▶ Exercise prompt: This calls for a verbatim copy of all the data, with no images carried over.

### Provided entries ###

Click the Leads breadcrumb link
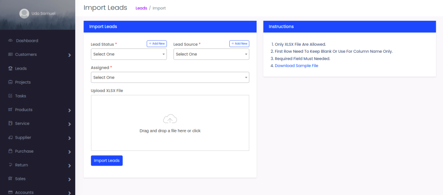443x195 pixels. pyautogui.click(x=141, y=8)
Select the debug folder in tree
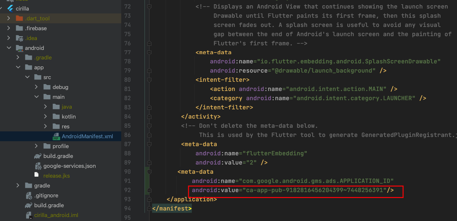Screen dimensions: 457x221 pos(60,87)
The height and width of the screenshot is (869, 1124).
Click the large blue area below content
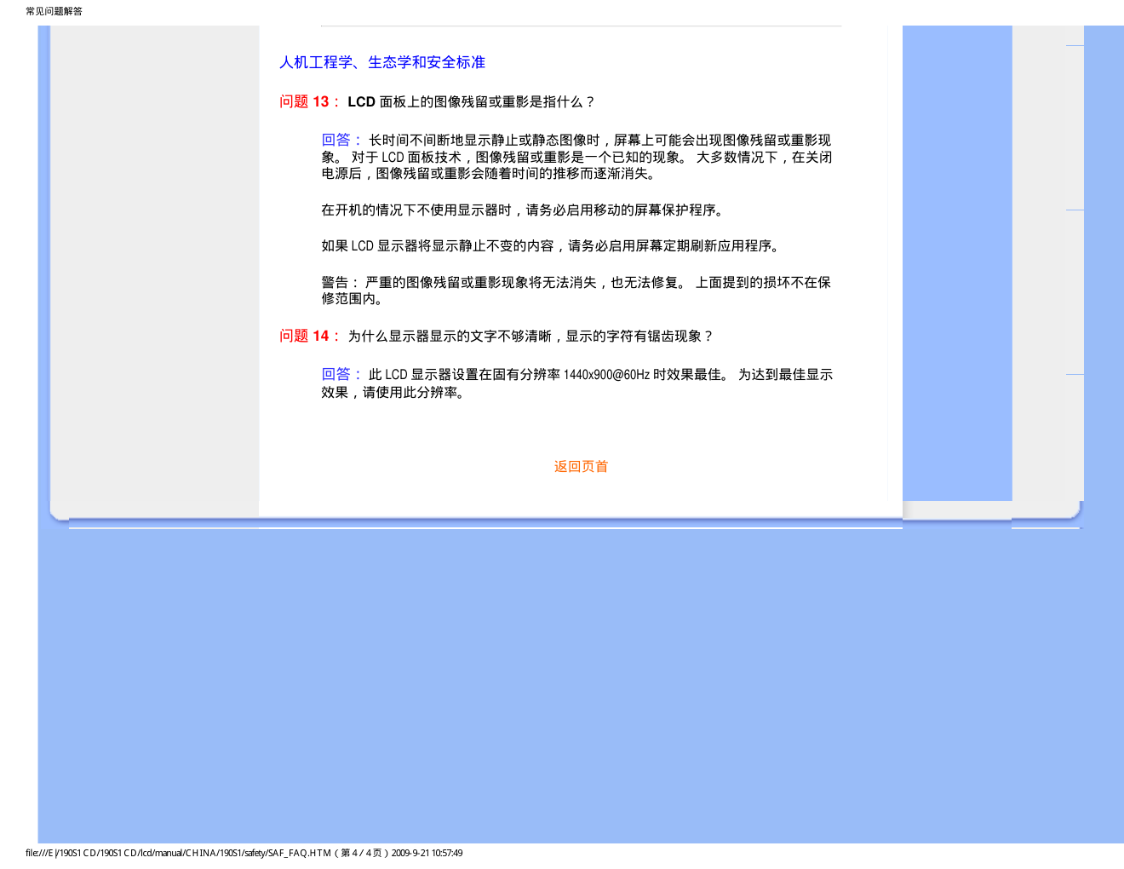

###

▶ Expected answer:
Click the Leads breadcrumb link
443x195 pixels. pyautogui.click(x=141, y=8)
Select the debug folder in tree
Screen dimensions: 457x221 pos(60,87)
The height and width of the screenshot is (869, 1124).
Click the large blue area below content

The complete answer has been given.